- [What you have to do]
Convert the lines from the one containing "Select the checkbox for the FIL row" through the one containing "This screenshot has height=731, width=1536.", both included, into a numbered list, omitting any blank lines.

- [Information provided]
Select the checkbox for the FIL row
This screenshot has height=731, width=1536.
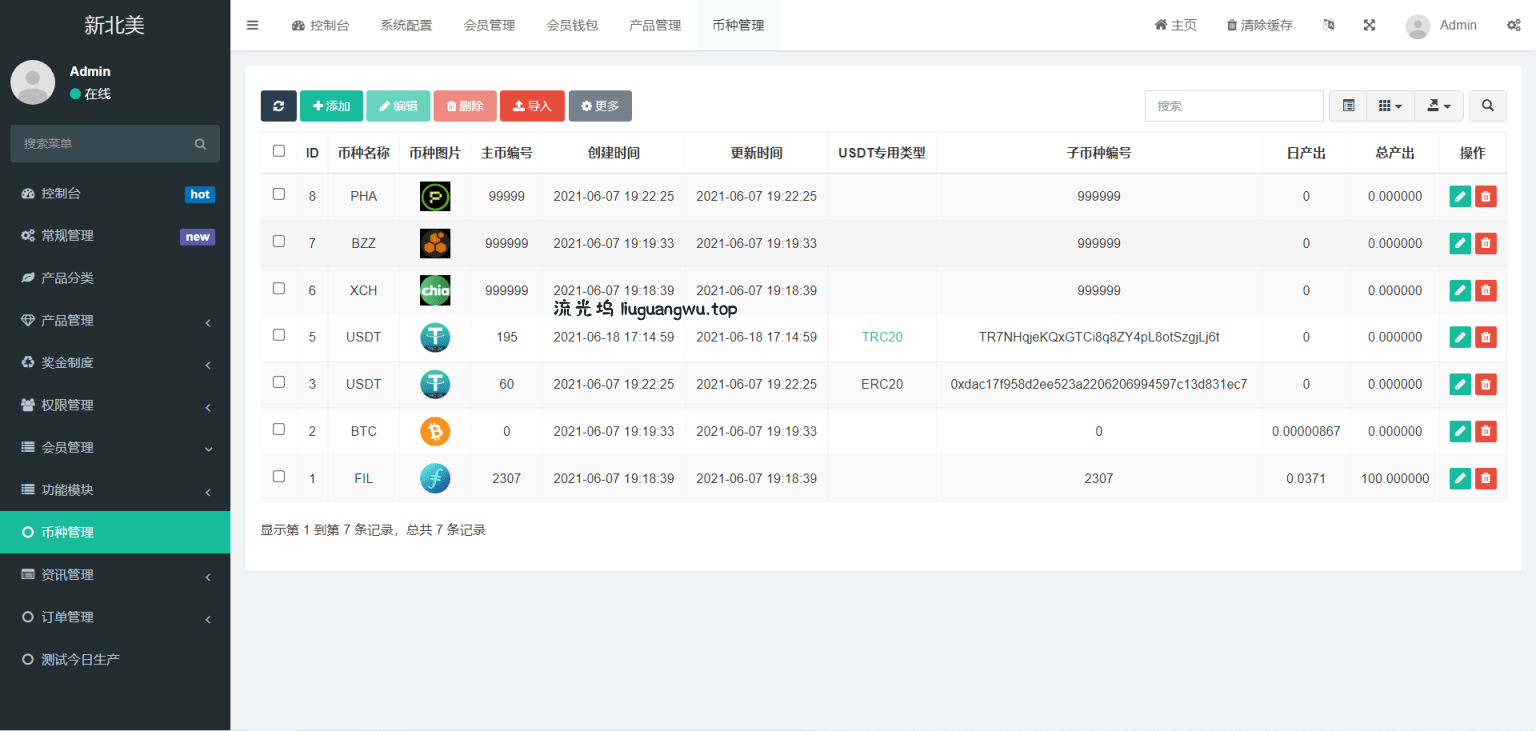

==

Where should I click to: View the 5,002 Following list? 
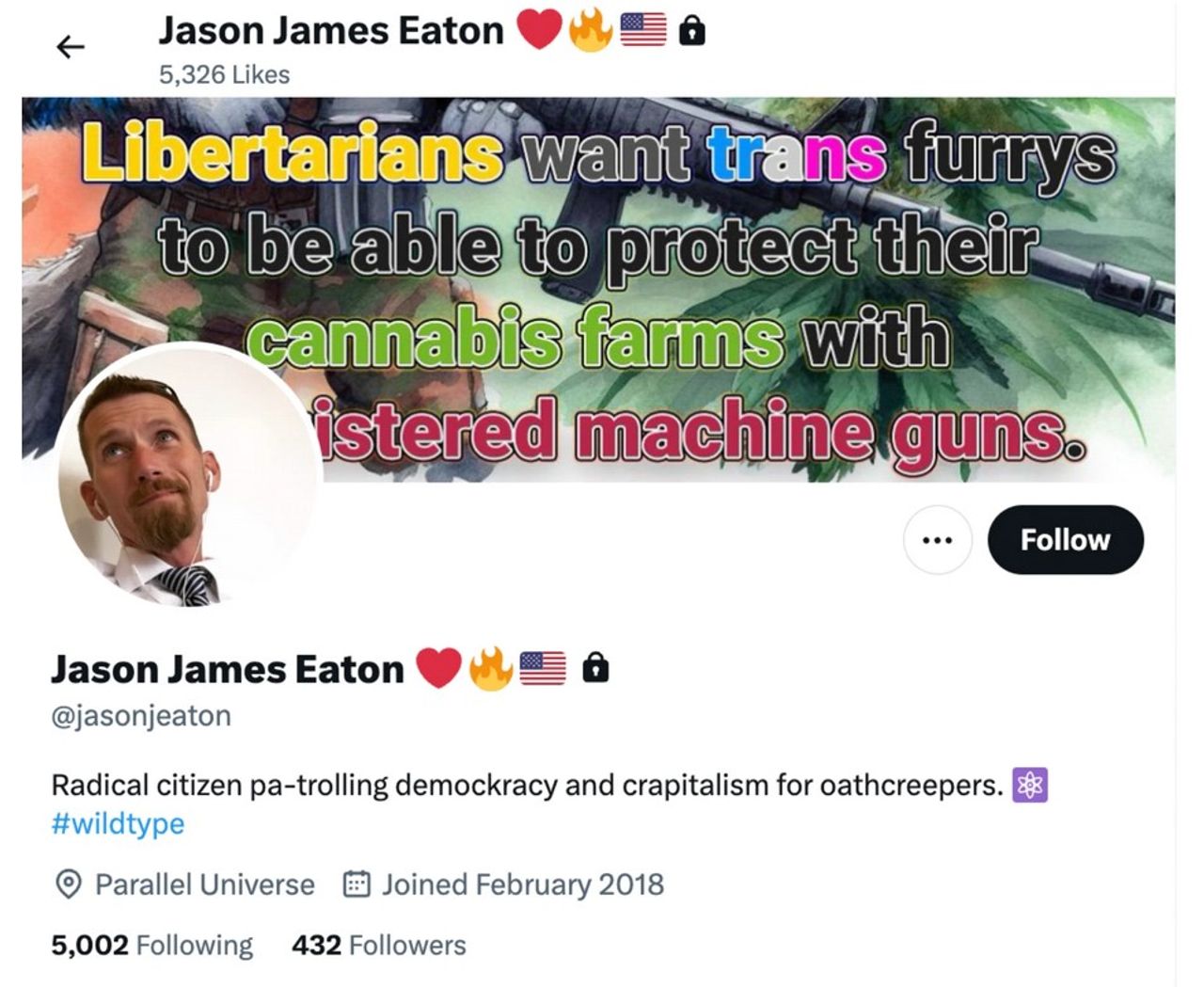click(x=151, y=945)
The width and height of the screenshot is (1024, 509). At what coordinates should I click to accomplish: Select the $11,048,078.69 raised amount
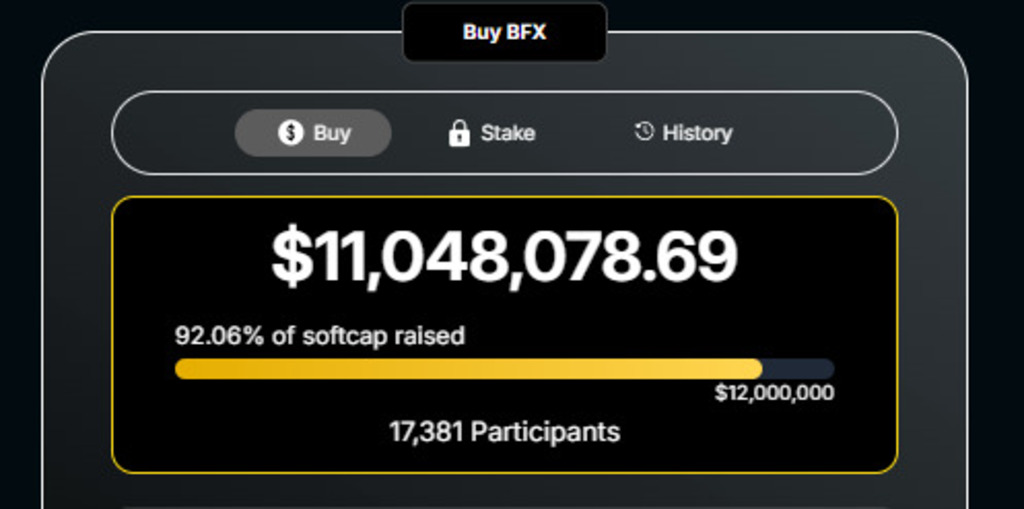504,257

* * *

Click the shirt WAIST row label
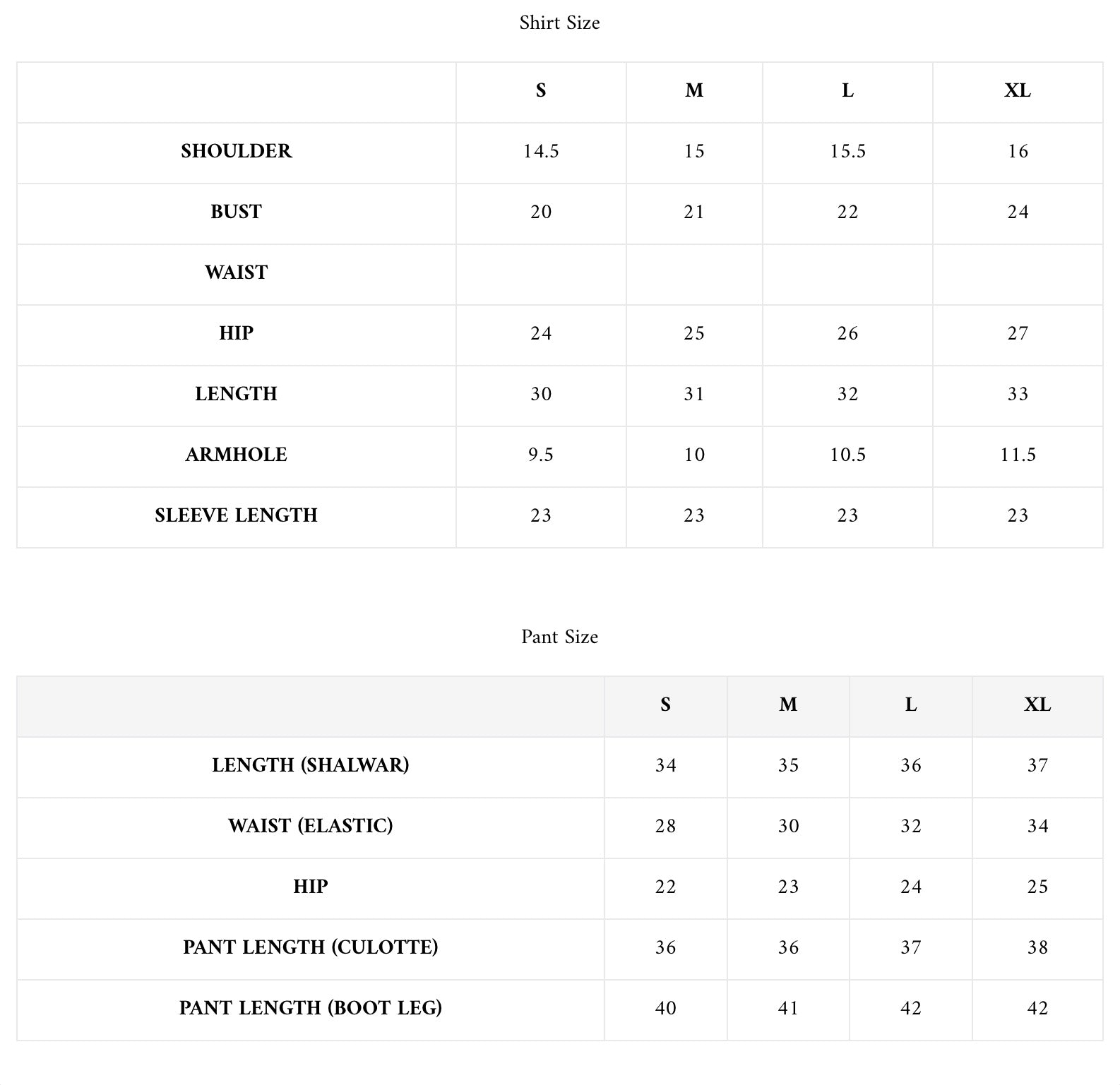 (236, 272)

- [Task result]
1. Select the checkbox for the FIL row
2. This screenshot has height=731, width=1536.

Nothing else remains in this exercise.